(DATA FOR ANALYSIS Opens)

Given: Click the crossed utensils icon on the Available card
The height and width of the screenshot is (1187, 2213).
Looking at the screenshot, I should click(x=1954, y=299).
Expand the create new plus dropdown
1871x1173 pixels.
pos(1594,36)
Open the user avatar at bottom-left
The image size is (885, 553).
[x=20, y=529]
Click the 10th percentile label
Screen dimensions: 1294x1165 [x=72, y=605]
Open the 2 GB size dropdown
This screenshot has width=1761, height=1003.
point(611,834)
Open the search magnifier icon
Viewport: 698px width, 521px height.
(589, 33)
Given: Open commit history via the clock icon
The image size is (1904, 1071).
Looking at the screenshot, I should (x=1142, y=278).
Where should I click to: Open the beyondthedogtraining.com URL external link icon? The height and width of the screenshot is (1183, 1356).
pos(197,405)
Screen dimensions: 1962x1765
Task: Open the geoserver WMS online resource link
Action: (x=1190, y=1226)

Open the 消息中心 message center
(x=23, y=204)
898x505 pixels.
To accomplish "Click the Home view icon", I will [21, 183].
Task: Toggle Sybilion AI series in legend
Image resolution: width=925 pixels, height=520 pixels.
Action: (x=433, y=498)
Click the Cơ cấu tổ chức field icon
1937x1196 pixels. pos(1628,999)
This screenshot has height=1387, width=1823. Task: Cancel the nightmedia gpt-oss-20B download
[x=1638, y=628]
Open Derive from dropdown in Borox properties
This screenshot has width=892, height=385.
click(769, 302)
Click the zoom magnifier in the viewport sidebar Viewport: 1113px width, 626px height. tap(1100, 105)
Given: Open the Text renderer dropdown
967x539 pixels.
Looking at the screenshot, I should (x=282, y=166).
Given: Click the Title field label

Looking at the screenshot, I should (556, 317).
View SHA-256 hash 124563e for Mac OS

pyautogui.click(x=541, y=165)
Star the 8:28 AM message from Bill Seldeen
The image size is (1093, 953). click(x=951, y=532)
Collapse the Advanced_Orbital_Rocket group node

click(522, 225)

(DATA FOR ANALYSIS Closes)

-- WORK INSTRUCTIONS --
If a line in the entries contains the word "dropdown", copy that line out.

-- EXERCISE SOLUTION --
Expand the create new plus dropdown
Open the 2 GB size dropdown
Open Derive from dropdown in Borox properties
Given: Open the Text renderer dropdown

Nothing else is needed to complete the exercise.